There’s a far older name for seedless bud than ‘sinsemilla’, namely ‘ganja’.

To be clear, ‘ganja’ is not a catch-all term for any type of cannabis drug – though aficionados in the west may sometimes misuse it that way. Ganja is in fact a specific product produced from product-specific domesticates, plants that we could call ‘tropical drug-type landraces’ – or to use the popular jargon term authentic ‘Sativas;.

But ‘Sativas’ here definitely does not mean the stuff called ‘Sativa’ at your local dispensary, cannabis club, or coffee shop. ‘Sativas’ here means the pristine landraces that can still be found in regions of the tropics such as Laos, Orissa, and Burma. That is, in those few places where these ancient domesticates have not yet been brought to the brink of extinction. And for the record, what’s forcing them to extinction is not crop eradication but introgression with the modern Dutch and American hybrids introduced by western backpackers and rich Asian city kids.

So what we’re talking about when we talk about ganja is sinsemilla and the type of landrace used to produce it for hundreds of years in it’s historic centre of origin – the areas of Asia in and around the Bay of Bengal.

The ‘sinsemilla technique’ was first set down in writing sometime around the 15th Century in Southeast India in a massive Sanskrit alchemical compendium named the Ānandakanda (आनन्दकन्द) or ‘Root of Bliss’.

The photograph above is ‘Gathering the Ganja Crop’, shot in Bengal in mid-February 1894 for the Indian Hemp Drugs Commission.

To successfully raise a crop of high-quality, authentic ganja entails skill and know-how, not just seeds of real tropical Sativas – i.e., ganja landraces – though these are essential too.

In historic cultivation centres such as the Ganja Mahal in east Bengal, ganja farming traditionally involved repeated field visits by a specialist ‘ganja doctor’ (poddār), whose task was to identify male and hermaphrodite plants, snapping the offending individuals for later removal by the farmer.

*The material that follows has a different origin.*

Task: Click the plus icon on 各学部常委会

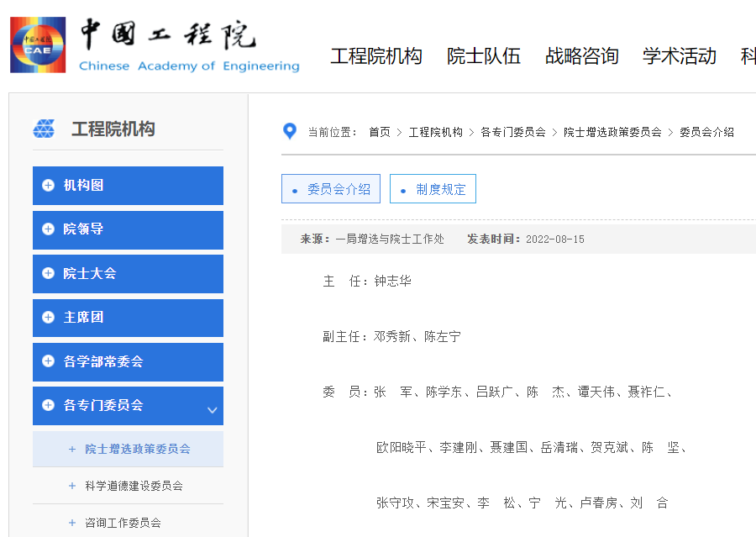Action: tap(48, 362)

To be a ‘ganja doctor’ remained a viable career until as recently as the 1980s in the South Indian state of Kerala.

This 1894 shot of the ganja harvest in Naogaon shows other techniques and factors that were regarded as essential for getting a ganja landrace to yield a refined product – i.e., pungent, resinous, and potent buds.

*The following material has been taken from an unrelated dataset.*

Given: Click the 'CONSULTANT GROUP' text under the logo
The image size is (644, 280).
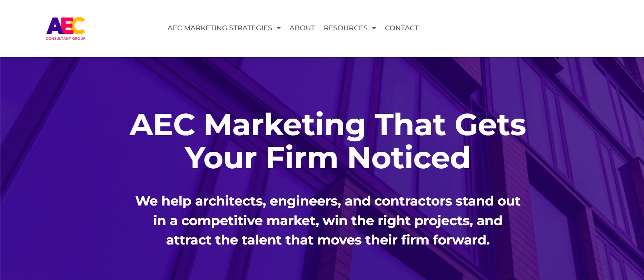Looking at the screenshot, I should (x=66, y=38).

Raised beds or ridges (śuli) were prepared on the lightest, best-draining loams available – this ‘terroir’ being highly sought after for ganja. The land was repeatedly ploughed and well manured. One month old seedlings were transplanted from a nursery to these beds around mid-September. The correct timing and extent of the cycles of irrigation and further manuring were essential.

Harvest commenced around mid-February and went through to mid-March. The point during senescence at which ‘fan leaves’ drop off entirely was and is used as a general indicator that a ganja crop is ready. More important was the loss of chlorophyll, with flowering tops turning to gold or brown hues. Most important of all was that the buds were heavy with resin.

All but the seedling phase of this process takes place outside monsoon. Most of the above points hold true anywhere good ganja is cultivated today in the Asian tropics, particularly in regions such as Thailand, Orissa, and Laos.